DyFCLT: Dynamic Frequency-Decoupled Cross-Modal Learning Transformer for Multimodal Tiny Object Detection
Abstract
Multimodal tiny object detection plays a critical role in real-world applications. However, detecting tiny objects remains challenging due to environmental complexities. While recent methods leverage spatial multi-scale representations or frequency-domain enhancements, most focus solely on visible images and overlook complementary multimodal frequency cues. This paper explores how to effectively harness cross-modal frequency information for infrared–visible tiny object detection.

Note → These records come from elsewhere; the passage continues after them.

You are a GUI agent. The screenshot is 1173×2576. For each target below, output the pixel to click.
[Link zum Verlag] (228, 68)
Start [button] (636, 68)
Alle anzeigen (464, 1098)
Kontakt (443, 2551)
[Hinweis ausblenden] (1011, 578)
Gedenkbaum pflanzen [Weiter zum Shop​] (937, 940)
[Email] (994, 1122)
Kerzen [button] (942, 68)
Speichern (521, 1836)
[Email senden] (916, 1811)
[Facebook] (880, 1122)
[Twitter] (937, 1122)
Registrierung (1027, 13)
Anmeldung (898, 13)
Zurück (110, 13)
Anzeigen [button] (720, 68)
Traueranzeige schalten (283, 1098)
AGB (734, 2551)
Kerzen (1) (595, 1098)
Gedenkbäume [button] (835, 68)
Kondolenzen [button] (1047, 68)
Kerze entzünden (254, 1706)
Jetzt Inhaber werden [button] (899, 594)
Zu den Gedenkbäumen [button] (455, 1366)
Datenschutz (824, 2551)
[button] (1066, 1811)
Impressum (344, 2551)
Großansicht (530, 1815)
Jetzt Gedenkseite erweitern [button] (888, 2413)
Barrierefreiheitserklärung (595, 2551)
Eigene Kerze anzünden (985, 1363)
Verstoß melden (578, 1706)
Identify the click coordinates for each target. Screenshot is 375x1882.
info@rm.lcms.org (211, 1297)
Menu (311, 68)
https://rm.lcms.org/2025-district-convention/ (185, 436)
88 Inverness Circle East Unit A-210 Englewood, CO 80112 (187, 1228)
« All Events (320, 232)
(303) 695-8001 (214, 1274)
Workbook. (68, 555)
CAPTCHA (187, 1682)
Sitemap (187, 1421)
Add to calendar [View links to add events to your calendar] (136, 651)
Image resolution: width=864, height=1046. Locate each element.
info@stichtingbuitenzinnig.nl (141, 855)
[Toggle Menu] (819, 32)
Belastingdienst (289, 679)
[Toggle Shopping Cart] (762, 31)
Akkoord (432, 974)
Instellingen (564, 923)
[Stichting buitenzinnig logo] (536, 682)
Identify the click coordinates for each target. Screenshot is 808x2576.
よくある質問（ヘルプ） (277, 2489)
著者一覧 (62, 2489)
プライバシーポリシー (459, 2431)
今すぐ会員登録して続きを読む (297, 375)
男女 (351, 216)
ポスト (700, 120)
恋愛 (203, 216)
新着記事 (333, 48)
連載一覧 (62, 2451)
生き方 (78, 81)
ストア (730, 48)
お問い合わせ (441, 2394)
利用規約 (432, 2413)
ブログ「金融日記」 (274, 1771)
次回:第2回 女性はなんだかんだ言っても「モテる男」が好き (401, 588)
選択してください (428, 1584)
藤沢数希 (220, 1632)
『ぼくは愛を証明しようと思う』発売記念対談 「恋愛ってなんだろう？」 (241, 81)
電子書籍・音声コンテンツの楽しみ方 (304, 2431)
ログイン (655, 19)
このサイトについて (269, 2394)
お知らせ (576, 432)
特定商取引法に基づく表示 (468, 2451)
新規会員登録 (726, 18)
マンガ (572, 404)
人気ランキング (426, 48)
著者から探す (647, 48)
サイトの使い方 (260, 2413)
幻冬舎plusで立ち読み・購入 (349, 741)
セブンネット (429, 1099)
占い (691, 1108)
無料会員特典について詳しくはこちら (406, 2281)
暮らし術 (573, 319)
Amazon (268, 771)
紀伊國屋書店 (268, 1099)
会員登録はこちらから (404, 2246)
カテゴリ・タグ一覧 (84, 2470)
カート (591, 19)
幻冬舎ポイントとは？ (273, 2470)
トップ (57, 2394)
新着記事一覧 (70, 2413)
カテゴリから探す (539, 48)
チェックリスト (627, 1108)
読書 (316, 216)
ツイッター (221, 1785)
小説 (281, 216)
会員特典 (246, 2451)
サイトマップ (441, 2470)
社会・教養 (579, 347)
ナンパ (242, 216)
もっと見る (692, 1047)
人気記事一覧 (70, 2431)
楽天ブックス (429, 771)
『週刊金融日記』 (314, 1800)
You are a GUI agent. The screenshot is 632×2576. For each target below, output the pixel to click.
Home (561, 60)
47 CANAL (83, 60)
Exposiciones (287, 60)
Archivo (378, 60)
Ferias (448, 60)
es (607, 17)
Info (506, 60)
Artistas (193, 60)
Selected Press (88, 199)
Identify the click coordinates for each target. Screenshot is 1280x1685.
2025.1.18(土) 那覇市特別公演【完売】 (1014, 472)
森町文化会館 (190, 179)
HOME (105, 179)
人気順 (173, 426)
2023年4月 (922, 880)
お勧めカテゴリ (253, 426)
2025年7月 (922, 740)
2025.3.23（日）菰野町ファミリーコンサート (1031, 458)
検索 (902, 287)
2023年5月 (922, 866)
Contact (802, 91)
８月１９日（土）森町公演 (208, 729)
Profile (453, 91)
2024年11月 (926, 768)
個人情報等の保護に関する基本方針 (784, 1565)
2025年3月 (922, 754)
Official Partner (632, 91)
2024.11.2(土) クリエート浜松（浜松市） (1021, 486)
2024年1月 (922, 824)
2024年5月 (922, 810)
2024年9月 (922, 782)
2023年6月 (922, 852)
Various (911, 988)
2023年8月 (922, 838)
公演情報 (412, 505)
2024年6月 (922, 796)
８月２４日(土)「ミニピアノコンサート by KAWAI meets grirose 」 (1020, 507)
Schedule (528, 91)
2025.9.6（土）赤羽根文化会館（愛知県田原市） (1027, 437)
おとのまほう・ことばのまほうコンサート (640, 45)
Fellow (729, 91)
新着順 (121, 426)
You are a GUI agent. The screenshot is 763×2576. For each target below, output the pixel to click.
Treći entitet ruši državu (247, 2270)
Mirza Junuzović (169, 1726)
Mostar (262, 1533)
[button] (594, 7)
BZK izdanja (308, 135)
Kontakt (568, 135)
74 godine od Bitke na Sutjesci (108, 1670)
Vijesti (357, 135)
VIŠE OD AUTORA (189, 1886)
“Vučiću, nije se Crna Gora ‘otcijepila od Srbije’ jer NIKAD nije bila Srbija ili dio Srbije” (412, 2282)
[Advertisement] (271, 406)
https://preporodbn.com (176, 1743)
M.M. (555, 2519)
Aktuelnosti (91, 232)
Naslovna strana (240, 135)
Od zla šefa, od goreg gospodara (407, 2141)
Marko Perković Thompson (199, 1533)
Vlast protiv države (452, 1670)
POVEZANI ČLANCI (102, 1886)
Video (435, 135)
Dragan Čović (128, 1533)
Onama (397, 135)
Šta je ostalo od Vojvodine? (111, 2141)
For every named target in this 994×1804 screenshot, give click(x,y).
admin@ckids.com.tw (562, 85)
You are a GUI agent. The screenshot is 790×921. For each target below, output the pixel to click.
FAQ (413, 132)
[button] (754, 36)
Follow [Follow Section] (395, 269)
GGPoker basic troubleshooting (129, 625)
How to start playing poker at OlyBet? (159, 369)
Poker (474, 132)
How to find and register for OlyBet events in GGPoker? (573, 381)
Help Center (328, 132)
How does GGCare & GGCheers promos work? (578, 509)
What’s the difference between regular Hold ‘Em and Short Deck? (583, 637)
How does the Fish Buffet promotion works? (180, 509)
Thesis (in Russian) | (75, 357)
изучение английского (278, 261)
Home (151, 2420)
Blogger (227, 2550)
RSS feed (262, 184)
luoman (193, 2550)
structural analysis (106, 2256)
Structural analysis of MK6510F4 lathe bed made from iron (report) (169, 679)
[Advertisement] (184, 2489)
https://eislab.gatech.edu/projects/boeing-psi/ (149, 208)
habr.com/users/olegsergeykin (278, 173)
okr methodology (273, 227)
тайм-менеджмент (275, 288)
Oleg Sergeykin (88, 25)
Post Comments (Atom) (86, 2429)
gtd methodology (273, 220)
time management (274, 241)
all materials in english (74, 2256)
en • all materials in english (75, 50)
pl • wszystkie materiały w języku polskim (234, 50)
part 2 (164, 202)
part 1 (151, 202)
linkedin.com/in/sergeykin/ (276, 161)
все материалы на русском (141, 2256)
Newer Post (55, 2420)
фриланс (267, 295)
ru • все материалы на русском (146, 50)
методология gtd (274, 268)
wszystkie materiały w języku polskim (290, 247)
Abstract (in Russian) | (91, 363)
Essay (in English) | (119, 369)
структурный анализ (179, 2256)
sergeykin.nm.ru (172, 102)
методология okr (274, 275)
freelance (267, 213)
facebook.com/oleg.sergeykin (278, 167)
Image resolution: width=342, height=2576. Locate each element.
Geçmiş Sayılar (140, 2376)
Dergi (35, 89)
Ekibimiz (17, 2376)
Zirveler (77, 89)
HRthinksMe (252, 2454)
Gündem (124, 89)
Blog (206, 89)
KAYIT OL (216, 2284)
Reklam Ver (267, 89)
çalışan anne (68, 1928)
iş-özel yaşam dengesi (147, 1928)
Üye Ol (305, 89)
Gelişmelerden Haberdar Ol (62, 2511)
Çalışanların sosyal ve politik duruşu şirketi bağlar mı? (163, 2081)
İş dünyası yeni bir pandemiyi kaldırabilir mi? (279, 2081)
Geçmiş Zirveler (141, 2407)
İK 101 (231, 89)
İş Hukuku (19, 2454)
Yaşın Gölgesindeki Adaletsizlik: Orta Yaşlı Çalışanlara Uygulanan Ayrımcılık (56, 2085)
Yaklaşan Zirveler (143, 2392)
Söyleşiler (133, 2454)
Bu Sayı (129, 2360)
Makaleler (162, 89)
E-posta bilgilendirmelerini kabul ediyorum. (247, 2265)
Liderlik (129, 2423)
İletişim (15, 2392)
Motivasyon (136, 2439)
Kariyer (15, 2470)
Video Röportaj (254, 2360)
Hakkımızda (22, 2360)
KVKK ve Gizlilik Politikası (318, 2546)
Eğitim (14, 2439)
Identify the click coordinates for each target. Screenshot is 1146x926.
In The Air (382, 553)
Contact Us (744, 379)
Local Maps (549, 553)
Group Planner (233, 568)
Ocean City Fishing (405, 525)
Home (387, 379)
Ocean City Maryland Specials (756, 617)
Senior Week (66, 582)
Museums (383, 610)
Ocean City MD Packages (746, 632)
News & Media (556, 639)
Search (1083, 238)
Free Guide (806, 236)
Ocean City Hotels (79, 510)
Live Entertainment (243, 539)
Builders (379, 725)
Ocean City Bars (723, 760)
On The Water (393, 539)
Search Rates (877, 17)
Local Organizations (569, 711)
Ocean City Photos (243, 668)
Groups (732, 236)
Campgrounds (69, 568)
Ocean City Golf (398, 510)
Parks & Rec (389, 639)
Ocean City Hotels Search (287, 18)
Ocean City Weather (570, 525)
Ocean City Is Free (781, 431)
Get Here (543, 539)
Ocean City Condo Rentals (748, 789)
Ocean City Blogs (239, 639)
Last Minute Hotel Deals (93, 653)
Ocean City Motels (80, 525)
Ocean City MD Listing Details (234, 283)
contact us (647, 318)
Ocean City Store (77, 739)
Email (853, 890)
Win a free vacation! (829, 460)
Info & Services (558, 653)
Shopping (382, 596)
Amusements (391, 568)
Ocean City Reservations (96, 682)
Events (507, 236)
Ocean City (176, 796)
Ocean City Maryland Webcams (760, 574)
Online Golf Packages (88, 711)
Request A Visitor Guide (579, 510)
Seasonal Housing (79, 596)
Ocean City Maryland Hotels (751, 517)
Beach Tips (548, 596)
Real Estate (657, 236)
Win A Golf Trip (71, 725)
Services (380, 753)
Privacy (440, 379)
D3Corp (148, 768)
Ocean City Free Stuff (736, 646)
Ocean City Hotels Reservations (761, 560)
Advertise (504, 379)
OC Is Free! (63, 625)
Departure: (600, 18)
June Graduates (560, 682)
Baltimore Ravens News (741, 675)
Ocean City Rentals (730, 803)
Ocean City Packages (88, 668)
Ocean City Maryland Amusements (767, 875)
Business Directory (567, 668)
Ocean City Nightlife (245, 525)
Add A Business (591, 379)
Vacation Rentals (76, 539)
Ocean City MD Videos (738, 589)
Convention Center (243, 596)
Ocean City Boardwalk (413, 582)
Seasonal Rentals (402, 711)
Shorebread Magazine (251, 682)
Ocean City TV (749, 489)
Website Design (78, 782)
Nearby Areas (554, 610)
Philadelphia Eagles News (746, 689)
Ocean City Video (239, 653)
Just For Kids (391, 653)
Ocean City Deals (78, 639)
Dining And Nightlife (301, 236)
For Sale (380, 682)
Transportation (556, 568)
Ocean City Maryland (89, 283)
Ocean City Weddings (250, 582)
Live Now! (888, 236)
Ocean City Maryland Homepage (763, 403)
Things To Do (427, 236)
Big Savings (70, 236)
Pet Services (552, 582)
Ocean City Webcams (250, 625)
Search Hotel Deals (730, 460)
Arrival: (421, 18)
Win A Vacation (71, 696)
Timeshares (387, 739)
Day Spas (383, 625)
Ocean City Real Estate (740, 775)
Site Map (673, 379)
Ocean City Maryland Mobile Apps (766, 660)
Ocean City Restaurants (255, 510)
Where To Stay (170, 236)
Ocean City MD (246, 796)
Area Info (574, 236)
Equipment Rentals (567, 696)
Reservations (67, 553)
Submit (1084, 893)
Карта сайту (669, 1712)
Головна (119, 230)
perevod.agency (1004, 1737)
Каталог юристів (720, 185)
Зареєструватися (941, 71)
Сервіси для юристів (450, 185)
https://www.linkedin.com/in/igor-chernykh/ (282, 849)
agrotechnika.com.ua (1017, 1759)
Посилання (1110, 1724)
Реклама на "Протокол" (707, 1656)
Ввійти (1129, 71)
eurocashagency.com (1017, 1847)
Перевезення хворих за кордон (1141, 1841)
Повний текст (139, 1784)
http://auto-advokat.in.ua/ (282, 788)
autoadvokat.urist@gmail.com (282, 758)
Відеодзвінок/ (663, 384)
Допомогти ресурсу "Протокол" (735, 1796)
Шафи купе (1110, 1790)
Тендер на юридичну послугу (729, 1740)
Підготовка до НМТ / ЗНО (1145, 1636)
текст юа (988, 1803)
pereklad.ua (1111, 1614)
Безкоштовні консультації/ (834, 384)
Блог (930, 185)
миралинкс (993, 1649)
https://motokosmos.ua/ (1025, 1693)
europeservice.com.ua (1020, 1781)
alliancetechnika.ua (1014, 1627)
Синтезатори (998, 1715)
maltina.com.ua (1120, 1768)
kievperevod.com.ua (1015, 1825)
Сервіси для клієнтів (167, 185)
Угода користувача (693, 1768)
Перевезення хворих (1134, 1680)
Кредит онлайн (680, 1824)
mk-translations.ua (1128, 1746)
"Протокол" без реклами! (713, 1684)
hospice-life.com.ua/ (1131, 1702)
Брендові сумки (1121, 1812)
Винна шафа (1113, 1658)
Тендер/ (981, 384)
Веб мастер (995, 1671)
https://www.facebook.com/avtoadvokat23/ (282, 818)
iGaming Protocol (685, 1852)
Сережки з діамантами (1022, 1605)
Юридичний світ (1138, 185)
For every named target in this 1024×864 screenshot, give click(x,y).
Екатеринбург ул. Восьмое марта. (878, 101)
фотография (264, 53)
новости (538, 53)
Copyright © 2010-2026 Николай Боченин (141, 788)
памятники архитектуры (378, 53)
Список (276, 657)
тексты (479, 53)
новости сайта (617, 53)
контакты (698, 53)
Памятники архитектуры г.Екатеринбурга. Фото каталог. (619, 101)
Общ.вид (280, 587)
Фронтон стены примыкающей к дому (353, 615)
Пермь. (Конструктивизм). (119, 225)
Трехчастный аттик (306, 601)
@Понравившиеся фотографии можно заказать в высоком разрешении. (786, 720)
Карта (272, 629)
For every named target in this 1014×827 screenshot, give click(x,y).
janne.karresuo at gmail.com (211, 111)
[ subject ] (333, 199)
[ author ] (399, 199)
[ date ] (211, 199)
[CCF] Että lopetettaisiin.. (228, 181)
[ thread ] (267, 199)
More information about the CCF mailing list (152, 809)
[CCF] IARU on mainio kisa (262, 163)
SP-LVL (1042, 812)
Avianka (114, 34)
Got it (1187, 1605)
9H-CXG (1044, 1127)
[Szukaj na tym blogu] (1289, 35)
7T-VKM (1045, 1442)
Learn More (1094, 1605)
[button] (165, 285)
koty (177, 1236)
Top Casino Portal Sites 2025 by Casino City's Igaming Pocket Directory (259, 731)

Through frequency characteristic analysis, we observe that tiny objects exhibit rich mid- and high-frequency energy across both modalities, motivating the design of a Dynamic Frequency-decoupled Cross-modal Learning Transformer (DyFCLT). Our approach introduces a Dynamic Frequency-Band Decoupled Cross-Modal Attention (DFCA) mechanism to extract and interact frequency components across modalities. To suppress noise while enhancing foreground signals, a Selective Smoothing Enhancement (SSE) strategy is proposed, which smoothes background interference and guides multi-scale feature fusion. DFCA and SSE collaborate to achieve synergistic enrichment and refinement of cross-modal features. Extensive experiments on two tiny-object benchmarks and one general-scale benchmark demonstrate that DyFCLT sets new state-of-the-art results, outperforming prior leading methods by significant margins and exhibiting strong generalization across scales and scenarios.